In 2018 and 2019, Polish privately-owned defense company WB Group secured two orders to deliver a total of 48 mini-drones to the Territorial Defense Forces (TDF), a military branch which comprises volunteers.
“We have supplied two types of drones to the Polish military. The first one is FlyEye which, in addition to the TDF, is also used by the artillery forces and special forces in Poland. It can be used in a variety of missions, including reconnaissance, artillery guidance, search and resuce, but also to extend the range of battle management systems. This drone can guide missiles, becoming the heart of an anti-tank system. We have developed FlyEye for more than ten years, and new variants continue to be designed,” company spokesman Remigiusz Wilk told Defense News. “The second one is Warmate which combines reconnaissance capabilities and combat capacities as loitering munition, owing to which it’s a highly precise weapon system.”

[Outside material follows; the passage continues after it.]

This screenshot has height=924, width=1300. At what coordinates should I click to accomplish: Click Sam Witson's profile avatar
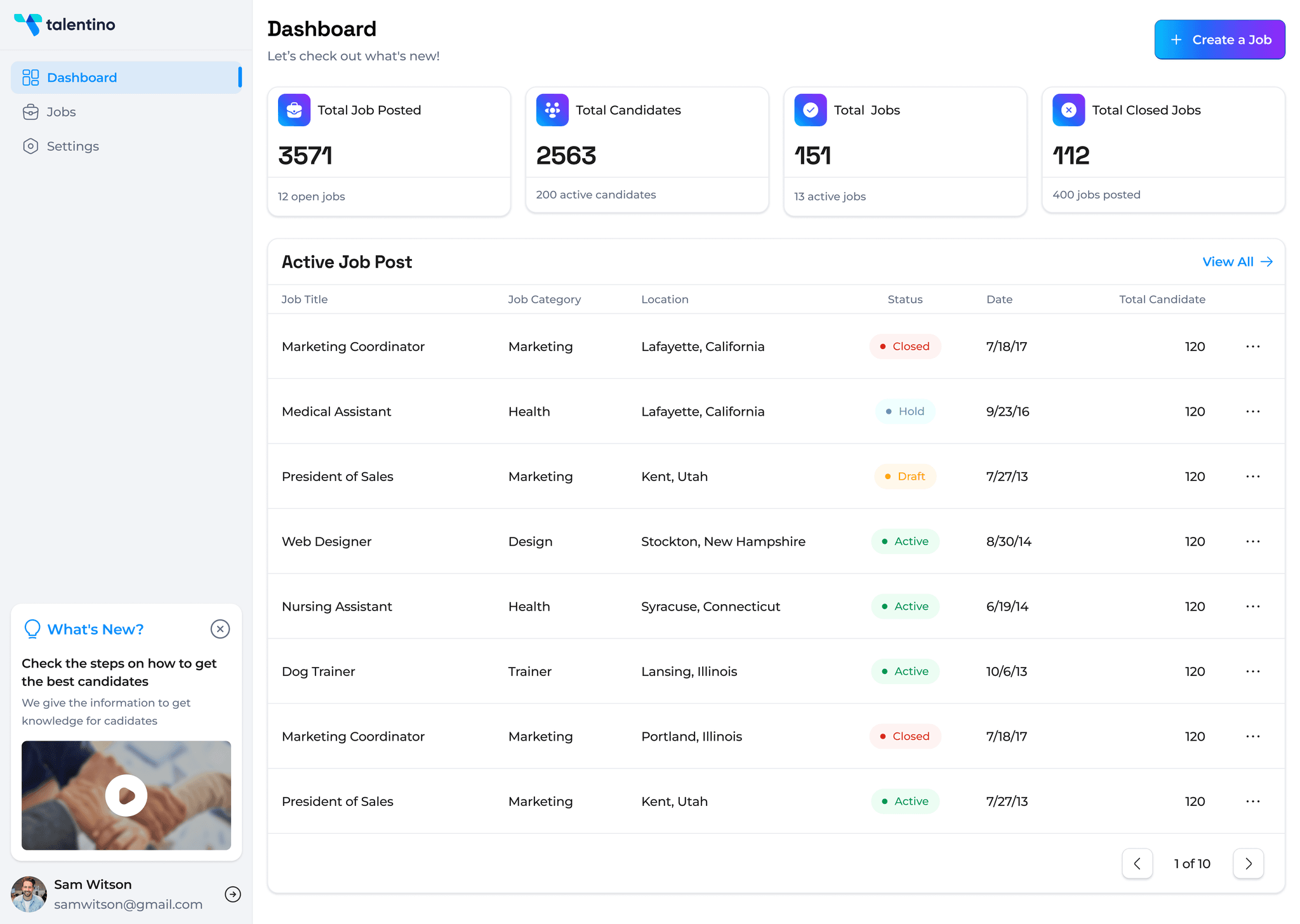pos(29,894)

WB Group is also exporting its drones, with Warmate’s deliveries to four allies carried out through the NATO Support and Procurement Agency. Most recently, the manufacturer established a subsidiary in Ukraine where its UAVs have been operated by the country’s military.
“Our drones are combat-proven, and to date, not a single one has been lost over Ukrainian skies carrying out hundreds of challenging missions,” Wilk said.
Other countries in the region that plan to acquire drones include the Czech Republic. Last November, Czech President Milos Zeman spurred controversy when he called on the government to buy Israeli UAVs for the armed forces. Combat drones are to be acquired under the country’s military modernization program 2027, worth 100 billion koruna (U.S. $4.25 billion).